Through the formation of six subdistricts, the Rio Grande Water Conservation District has been making progress in implementing voluntary conservation measures to help restore some balance to how much water is available for farming. The subdistricts were established as “communities of interest” with similar hydrology and geology characteristics, and each has a board of managers to help direct strategy.
The Rio Grande Water Conservation District’s Subdistrict 1 is the most watched because it relies on the unconfined aquifer of the Rio Grande Basin, which is the shallowest of the aquifers that run through the Valley floor.
The subdistrict is under a state court decree to restore the unconfined aquifer to a sustainable level by 2031 after the aquifer lost an estimated 1 million acre-feet of water from 2002 to 2004 to groundwater pumping and drought. It’s the court decree and the subdistrict’s court-approved Plan of Water Management that calls for the Valley to permanently retire around 40,000 acres of irrigated land.

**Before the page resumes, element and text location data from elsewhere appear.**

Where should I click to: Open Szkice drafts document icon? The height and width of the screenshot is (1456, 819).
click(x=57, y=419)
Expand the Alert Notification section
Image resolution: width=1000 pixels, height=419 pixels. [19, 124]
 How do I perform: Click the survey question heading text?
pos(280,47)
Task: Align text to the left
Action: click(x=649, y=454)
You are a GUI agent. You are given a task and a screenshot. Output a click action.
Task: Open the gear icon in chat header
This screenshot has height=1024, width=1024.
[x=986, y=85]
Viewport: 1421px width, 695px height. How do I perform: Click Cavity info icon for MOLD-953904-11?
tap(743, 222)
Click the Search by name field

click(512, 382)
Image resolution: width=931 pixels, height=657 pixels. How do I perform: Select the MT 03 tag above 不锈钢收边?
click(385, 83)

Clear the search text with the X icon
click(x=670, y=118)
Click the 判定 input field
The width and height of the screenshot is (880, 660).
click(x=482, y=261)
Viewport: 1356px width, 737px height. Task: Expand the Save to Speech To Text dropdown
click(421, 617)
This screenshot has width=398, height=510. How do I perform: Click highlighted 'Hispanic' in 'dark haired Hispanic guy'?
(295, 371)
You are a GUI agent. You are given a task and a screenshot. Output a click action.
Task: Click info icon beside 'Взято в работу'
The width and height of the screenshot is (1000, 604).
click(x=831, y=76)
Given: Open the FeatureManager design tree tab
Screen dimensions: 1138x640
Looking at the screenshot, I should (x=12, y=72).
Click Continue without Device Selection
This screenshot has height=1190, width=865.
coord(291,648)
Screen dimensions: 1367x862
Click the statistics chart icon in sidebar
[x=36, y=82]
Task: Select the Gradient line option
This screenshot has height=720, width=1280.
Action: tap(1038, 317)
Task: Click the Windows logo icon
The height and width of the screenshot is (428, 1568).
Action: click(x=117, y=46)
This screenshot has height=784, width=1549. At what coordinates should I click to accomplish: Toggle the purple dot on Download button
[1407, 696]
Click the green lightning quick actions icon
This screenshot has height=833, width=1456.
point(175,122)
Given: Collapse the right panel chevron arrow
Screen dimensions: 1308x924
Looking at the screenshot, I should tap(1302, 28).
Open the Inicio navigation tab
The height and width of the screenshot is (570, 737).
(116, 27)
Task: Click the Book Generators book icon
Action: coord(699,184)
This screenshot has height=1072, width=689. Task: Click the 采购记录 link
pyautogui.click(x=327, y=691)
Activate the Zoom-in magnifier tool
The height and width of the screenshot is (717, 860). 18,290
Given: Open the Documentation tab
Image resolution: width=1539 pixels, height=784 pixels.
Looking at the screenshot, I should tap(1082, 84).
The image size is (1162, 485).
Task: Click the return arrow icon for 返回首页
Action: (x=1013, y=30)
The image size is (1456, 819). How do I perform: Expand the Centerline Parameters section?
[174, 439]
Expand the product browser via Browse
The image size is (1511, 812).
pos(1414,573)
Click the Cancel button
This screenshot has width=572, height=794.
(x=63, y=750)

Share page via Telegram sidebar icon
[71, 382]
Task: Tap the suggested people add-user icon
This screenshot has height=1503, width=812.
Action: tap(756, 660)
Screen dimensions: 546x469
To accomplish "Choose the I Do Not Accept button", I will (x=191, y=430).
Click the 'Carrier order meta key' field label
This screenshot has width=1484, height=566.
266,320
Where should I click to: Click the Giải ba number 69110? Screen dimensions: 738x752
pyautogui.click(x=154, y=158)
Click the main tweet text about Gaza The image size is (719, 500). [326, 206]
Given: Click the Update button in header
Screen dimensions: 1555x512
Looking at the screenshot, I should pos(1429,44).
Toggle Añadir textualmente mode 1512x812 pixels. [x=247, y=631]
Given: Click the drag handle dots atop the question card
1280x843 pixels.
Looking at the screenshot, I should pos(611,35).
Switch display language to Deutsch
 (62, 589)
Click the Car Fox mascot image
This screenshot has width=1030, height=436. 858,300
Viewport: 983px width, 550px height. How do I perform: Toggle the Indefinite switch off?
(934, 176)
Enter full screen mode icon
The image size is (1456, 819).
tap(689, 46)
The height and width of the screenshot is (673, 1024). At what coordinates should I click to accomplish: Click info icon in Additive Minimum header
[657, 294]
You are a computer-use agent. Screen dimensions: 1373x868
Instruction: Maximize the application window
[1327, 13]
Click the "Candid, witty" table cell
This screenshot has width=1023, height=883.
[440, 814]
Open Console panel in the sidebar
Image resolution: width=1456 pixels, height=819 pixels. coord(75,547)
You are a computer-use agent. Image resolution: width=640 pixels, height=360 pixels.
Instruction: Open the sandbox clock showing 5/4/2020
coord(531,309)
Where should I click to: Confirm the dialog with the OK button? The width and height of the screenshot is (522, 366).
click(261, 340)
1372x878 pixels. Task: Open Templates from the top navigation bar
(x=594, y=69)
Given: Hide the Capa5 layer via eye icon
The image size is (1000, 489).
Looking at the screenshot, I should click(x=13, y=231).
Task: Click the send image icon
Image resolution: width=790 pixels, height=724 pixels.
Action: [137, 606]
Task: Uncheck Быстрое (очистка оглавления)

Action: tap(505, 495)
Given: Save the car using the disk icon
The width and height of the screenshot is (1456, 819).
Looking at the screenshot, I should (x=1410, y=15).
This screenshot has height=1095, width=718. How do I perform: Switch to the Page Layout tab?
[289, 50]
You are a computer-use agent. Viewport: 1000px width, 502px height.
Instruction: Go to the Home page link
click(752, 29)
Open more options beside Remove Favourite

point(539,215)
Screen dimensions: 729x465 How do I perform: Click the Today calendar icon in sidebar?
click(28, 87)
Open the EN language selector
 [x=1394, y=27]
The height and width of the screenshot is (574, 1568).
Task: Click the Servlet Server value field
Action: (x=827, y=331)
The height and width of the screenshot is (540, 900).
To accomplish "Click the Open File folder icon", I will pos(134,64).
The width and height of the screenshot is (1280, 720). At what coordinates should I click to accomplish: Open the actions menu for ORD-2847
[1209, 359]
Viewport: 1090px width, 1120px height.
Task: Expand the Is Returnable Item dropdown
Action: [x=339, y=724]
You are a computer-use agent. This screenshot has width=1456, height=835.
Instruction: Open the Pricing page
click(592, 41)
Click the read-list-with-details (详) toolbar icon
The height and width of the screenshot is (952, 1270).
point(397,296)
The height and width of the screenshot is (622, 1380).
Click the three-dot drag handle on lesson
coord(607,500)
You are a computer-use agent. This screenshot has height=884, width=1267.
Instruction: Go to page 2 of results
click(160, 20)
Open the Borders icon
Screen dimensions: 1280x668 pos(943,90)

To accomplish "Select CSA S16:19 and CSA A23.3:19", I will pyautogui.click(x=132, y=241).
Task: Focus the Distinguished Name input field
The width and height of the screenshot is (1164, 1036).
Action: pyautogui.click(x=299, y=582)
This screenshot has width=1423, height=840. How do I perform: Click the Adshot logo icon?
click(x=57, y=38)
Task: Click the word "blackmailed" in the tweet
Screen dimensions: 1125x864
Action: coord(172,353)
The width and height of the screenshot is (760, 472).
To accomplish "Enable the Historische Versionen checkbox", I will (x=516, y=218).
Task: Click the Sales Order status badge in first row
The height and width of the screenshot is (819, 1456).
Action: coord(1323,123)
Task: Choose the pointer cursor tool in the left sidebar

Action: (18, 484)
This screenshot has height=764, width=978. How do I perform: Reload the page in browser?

“In order to restore balance between available supplies and current levels of use it will be necessary to permanently reduce the amount of consumptive use per year from the Unconfined Aquifer by up to 80,000 acre-feet per year, which is represented by the reduction of approximately 40,000 acres,” is the language of the subdistrict’s water management plan.
Marisa Fricke, program manager for Subdistrict 1, said there remains a healthy level of optimism among farmers that the subdistrict will meet the state’s requirements. She reaches that conclusion after seeing more farmers enrolling in measures like the Conservation Reserve Enhancement Program (CREP), which pays producers to not use a particular water well for 15 years. If the farm producer enrolled in the permanent CREP program, then the well is permanently retired after 15 years when the payments end. But if the farm manager enrolled in the temporary program, which more are doing, the well can come back into operation after the 15-year period.
“The optimism is still there, and so farmers are taking advantage of all these different opportunities to keep farming in the Valley,” said Fricke. “When you lose optimism, that’s when you lose people wanting to stay here.”
Faced now with back-to-back dry years, compounded by what’s been 20 years of drought going back to 2002, the board of Subdistrict 1 is looking to get even more assertive with its measures.

Under discussion is a strategy that requires crop producers in Subdistrict 1 to use only their surface water and be charged an overpumping fee of $500 per acre for exceeding the allotment. An overpumping fee of $150 per acre currently is in place for Subdistrict 1 farm operations through the court-approved Plan of Water Management. Taking it to $500 per acre signals a more aggressive strategy to address the unconfined aquifer and the state’s orders.
It’s a multi-step approval process to implement a higher overpumping fee through an amended water management plan, but the subdistrict and water conservation district are signaling their intention to move ahead.
These are delicate steps explained along the way through community meetings with farmers and communications from the water conservation district. For Subdistrict 1, in particular, it’s a sensitive time as the state monitors the annual progress of bringing sustainability to the unconfined aquifer.
“The subdistrict truly is faced with a sense of urgency to say, ‘You have a decree, you have a document that says you have to accomplish this in a certain timeframe,’” said Simpson. “So it’s certainly warranted to have some different ideas and different perspectives about ‘How are we going to solve this?’ Because what we’ve been doing for 10 years hasn’t moved us where we need to go.”
Simpson takes his cues on the state of the Rio Grande Basin from the stream flows that come in at Del Norte. Historically the stream flows at the Del Norte water station have been at 800,000 acre-feet for multiple years within a certain decade. “Over the last 20 years,” said Simpson, “we’ve had one year greater than 800,000 acre-feet.”